• [Problem to solve]: Below are some records; print every one of them exactly.

• [Data records]:
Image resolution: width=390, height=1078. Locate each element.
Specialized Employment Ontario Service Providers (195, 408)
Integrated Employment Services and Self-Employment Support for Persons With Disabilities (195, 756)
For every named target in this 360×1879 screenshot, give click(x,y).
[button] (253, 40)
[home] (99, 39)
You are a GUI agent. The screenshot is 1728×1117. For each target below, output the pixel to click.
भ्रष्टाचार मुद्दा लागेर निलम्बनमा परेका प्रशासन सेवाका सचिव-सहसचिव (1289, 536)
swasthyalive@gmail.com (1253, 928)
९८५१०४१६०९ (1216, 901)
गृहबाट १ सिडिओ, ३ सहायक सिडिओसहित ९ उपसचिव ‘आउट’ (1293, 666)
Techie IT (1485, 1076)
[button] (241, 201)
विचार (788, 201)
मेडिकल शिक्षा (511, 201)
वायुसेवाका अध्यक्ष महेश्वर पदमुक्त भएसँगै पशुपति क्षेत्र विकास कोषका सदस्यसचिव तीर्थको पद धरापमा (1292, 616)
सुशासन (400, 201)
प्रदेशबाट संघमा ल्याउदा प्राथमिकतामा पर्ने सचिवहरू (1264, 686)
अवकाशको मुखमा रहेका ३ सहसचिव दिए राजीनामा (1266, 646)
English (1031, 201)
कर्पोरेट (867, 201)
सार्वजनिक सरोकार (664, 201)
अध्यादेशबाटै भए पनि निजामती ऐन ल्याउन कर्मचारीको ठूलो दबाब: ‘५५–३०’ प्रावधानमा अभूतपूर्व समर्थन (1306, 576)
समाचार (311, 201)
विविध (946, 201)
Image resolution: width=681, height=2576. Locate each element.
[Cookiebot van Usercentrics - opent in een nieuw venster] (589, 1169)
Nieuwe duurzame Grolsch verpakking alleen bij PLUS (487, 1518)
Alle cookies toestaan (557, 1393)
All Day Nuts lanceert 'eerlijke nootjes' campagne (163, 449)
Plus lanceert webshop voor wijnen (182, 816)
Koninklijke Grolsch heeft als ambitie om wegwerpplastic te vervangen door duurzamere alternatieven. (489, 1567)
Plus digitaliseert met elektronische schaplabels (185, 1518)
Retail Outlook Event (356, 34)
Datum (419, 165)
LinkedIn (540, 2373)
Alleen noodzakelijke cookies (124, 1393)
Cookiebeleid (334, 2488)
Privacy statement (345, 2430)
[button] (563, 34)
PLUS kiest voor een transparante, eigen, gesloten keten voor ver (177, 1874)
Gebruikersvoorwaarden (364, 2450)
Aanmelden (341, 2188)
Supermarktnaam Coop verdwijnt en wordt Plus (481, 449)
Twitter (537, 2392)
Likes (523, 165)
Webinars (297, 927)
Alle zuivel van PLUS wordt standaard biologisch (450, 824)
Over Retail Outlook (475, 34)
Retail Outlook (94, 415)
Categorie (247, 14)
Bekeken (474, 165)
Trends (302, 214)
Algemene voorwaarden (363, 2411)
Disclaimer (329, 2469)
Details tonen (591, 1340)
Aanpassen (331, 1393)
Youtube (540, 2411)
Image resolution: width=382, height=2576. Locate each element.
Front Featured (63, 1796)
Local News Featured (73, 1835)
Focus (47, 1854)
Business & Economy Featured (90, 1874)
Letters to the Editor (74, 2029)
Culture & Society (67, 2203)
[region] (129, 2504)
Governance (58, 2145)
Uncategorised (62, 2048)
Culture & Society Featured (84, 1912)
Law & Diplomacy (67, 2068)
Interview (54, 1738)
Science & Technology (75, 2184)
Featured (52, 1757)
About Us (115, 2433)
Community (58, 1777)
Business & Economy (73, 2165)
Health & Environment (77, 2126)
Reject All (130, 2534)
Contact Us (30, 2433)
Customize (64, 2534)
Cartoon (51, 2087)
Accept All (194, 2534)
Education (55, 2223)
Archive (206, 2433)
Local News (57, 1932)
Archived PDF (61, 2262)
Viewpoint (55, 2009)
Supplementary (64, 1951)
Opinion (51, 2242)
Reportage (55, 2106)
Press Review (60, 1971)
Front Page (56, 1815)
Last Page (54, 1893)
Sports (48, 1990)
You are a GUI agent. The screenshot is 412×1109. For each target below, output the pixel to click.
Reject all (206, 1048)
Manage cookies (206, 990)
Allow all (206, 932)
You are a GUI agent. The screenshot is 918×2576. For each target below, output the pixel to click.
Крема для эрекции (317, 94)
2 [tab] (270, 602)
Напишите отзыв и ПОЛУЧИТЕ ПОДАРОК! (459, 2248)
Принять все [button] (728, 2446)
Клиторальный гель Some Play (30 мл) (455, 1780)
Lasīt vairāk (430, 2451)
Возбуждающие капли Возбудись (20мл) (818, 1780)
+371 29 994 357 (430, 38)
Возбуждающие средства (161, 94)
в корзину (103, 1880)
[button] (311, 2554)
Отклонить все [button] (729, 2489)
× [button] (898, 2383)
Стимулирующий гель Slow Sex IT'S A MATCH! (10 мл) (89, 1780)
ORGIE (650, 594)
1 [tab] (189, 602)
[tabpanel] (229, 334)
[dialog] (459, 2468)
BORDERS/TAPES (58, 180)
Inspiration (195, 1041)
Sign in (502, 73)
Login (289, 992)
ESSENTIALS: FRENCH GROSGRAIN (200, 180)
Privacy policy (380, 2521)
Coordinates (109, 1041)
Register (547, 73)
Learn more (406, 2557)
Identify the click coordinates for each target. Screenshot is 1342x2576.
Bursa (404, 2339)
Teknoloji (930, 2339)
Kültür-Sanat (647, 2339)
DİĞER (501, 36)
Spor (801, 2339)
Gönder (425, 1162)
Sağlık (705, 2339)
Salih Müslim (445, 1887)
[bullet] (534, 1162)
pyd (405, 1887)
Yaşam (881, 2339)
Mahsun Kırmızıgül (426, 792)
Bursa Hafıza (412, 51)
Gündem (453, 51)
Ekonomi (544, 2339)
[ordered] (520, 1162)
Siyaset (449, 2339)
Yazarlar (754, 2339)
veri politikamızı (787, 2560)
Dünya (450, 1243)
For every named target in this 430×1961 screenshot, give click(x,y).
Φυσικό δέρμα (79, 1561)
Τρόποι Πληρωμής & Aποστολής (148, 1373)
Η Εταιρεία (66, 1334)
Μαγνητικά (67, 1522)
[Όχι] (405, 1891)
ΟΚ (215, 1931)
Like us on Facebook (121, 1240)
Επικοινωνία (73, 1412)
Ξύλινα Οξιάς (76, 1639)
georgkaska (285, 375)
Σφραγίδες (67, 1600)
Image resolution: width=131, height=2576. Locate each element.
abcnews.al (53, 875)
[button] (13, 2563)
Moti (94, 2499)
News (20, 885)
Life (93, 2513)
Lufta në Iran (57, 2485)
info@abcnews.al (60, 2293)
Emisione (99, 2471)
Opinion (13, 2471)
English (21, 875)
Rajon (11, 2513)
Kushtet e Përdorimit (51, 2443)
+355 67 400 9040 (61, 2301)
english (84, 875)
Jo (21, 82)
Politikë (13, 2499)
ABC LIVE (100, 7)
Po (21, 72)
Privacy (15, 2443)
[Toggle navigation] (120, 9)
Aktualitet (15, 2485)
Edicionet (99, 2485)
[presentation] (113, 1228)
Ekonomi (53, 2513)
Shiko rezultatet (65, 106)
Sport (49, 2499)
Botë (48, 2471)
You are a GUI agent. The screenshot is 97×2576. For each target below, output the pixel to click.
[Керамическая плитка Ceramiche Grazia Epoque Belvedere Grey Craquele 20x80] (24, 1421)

• [Answer for the task]:
Image resolution: width=390, height=1078. Locate each element.
Specialized Employment Ontario Service Providers (195, 408)
Integrated Employment Services and Self-Employment Support for Persons With Disabilities (195, 756)
For every named target in this 360×1879 screenshot, give click(x,y).
[button] (253, 40)
[home] (99, 39)
You are a GUI agent. The screenshot is 1728×1117. For each target below, output the pixel to click.
भ्रष्टाचार मुद्दा लागेर निलम्बनमा परेका प्रशासन सेवाका सचिव-सहसचिव (1289, 536)
swasthyalive@gmail.com (1253, 928)
९८५१०४१६०९ (1216, 901)
गृहबाट १ सिडिओ, ३ सहायक सिडिओसहित ९ उपसचिव ‘आउट’ (1293, 666)
Techie IT (1485, 1076)
[button] (241, 201)
विचार (788, 201)
मेडिकल शिक्षा (511, 201)
वायुसेवाका अध्यक्ष महेश्वर पदमुक्त भएसँगै पशुपति क्षेत्र विकास कोषका सदस्यसचिव तीर्थको पद धरापमा (1292, 616)
सुशासन (400, 201)
प्रदेशबाट संघमा ल्याउदा प्राथमिकतामा पर्ने सचिवहरू (1264, 686)
अवकाशको मुखमा रहेका ३ सहसचिव दिए राजीनामा (1266, 646)
English (1031, 201)
कर्पोरेट (867, 201)
सार्वजनिक सरोकार (664, 201)
अध्यादेशबाटै भए पनि निजामती ऐन ल्याउन कर्मचारीको ठूलो दबाब: ‘५५–३०’ प्रावधानमा अभूतपूर्व समर्थन (1306, 576)
समाचार (311, 201)
विविध (946, 201)
Image resolution: width=681, height=2576. Locate each element.
[Cookiebot van Usercentrics - opent in een nieuw venster] (589, 1169)
Nieuwe duurzame Grolsch verpakking alleen bij PLUS (487, 1518)
Alle cookies toestaan (557, 1393)
All Day Nuts lanceert 'eerlijke nootjes' campagne (163, 449)
Plus lanceert webshop voor wijnen (182, 816)
Koninklijke Grolsch heeft als ambitie om wegwerpplastic te vervangen door duurzamere alternatieven. (489, 1567)
Plus digitaliseert met elektronische schaplabels (185, 1518)
Retail Outlook Event (356, 34)
Datum (419, 165)
LinkedIn (540, 2373)
Alleen noodzakelijke cookies (124, 1393)
Cookiebeleid (334, 2488)
Privacy statement (345, 2430)
[button] (563, 34)
PLUS kiest voor een transparante, eigen, gesloten keten voor ver (177, 1874)
Gebruikersvoorwaarden (364, 2450)
Aanmelden (341, 2188)
Supermarktnaam Coop verdwijnt en wordt Plus (481, 449)
Twitter (537, 2392)
Likes (523, 165)
Webinars (297, 927)
Alle zuivel van PLUS wordt standaard biologisch (450, 824)
Over Retail Outlook (475, 34)
Retail Outlook (94, 415)
Categorie (247, 14)
Bekeken (474, 165)
Trends (302, 214)
Algemene voorwaarden (363, 2411)
Disclaimer (329, 2469)
Details tonen (591, 1340)
Aanpassen (331, 1393)
Youtube (540, 2411)
Image resolution: width=382, height=2576. Locate each element.
Front Featured (63, 1796)
Local News Featured (73, 1835)
Focus (47, 1854)
Business & Economy Featured (90, 1874)
Letters to the Editor (74, 2029)
Culture & Society (67, 2203)
[region] (129, 2504)
Governance (58, 2145)
Uncategorised (62, 2048)
Culture & Society Featured (84, 1912)
Law & Diplomacy (67, 2068)
Interview (54, 1738)
Science & Technology (75, 2184)
Featured (52, 1757)
About Us (115, 2433)
Community (58, 1777)
Business & Economy (73, 2165)
Health & Environment (77, 2126)
Reject All (130, 2534)
Contact Us (30, 2433)
Customize (64, 2534)
Cartoon (51, 2087)
Accept All (194, 2534)
Education (55, 2223)
Archive (206, 2433)
Local News (57, 1932)
Archived PDF (61, 2262)
Viewpoint (55, 2009)
Supplementary (64, 1951)
Opinion (51, 2242)
Reportage (55, 2106)
Press Review (60, 1971)
Front Page (56, 1815)
Last Page (54, 1893)
Sports (48, 1990)
You are a GUI agent. The screenshot is 412×1109. For each target below, output the pixel to click.
Reject all (206, 1048)
Manage cookies (206, 990)
Allow all (206, 932)
You are a GUI agent. The screenshot is 918×2576. For each target below, output the pixel to click.
Крема для эрекции (317, 94)
2 [tab] (270, 602)
Напишите отзыв и ПОЛУЧИТЕ ПОДАРОК! (459, 2248)
Принять все [button] (728, 2446)
Клиторальный гель Some Play (30 мл) (455, 1780)
Lasīt vairāk (430, 2451)
Возбуждающие капли Возбудись (20мл) (818, 1780)
+371 29 994 357 (430, 38)
Возбуждающие средства (161, 94)
в корзину (103, 1880)
[button] (311, 2554)
Отклонить все [button] (729, 2489)
× [button] (898, 2383)
Стимулирующий гель Slow Sex IT'S A MATCH! (10 мл) (89, 1780)
ORGIE (650, 594)
1 [tab] (189, 602)
[tabpanel] (229, 334)
[dialog] (459, 2468)
BORDERS/TAPES (58, 180)
Inspiration (195, 1041)
Sign in (502, 73)
Login (289, 992)
ESSENTIALS: FRENCH GROSGRAIN (200, 180)
Privacy policy (380, 2521)
Coordinates (109, 1041)
Register (547, 73)
Learn more (406, 2557)
Identify the click coordinates for each target. Screenshot is 1342x2576.
Bursa (404, 2339)
Teknoloji (930, 2339)
Kültür-Sanat (647, 2339)
DİĞER (501, 36)
Spor (801, 2339)
Gönder (425, 1162)
Sağlık (705, 2339)
Salih Müslim (445, 1887)
[bullet] (534, 1162)
pyd (405, 1887)
Yaşam (881, 2339)
Mahsun Kırmızıgül (426, 792)
Bursa Hafıza (412, 51)
Gündem (453, 51)
Ekonomi (544, 2339)
[ordered] (520, 1162)
Siyaset (449, 2339)
Yazarlar (754, 2339)
veri politikamızı (787, 2560)
Dünya (450, 1243)
For every named target in this 430×1961 screenshot, give click(x,y).
Φυσικό δέρμα (79, 1561)
Τρόποι Πληρωμής & Aποστολής (148, 1373)
Η Εταιρεία (66, 1334)
Μαγνητικά (67, 1522)
[Όχι] (405, 1891)
ΟΚ (215, 1931)
Like us on Facebook (121, 1240)
Επικοινωνία (73, 1412)
Ξύλινα Οξιάς (76, 1639)
georgkaska (285, 375)
Σφραγίδες (67, 1600)
Image resolution: width=131, height=2576. Locate each element.
abcnews.al (53, 875)
[button] (13, 2563)
Moti (94, 2499)
News (20, 885)
Life (93, 2513)
Lufta në Iran (57, 2485)
info@abcnews.al (60, 2293)
Emisione (99, 2471)
Opinion (13, 2471)
English (21, 875)
Rajon (11, 2513)
Kushtet e Përdorimit (51, 2443)
+355 67 400 9040 (61, 2301)
english (84, 875)
Jo (21, 82)
Politikë (13, 2499)
ABC LIVE (100, 7)
Po (21, 72)
Privacy (15, 2443)
[Toggle navigation] (120, 9)
Aktualitet (15, 2485)
Edicionet (99, 2485)
[presentation] (113, 1228)
Ekonomi (53, 2513)
Shiko rezultatet (65, 106)
Sport (49, 2499)
Botë (48, 2471)
You are a GUI agent. The screenshot is 97×2576. For each target below, output the pixel to click.
[Керамическая плитка Ceramiche Grazia Epoque Belvedere Grey Craquele 20x80] (24, 1421)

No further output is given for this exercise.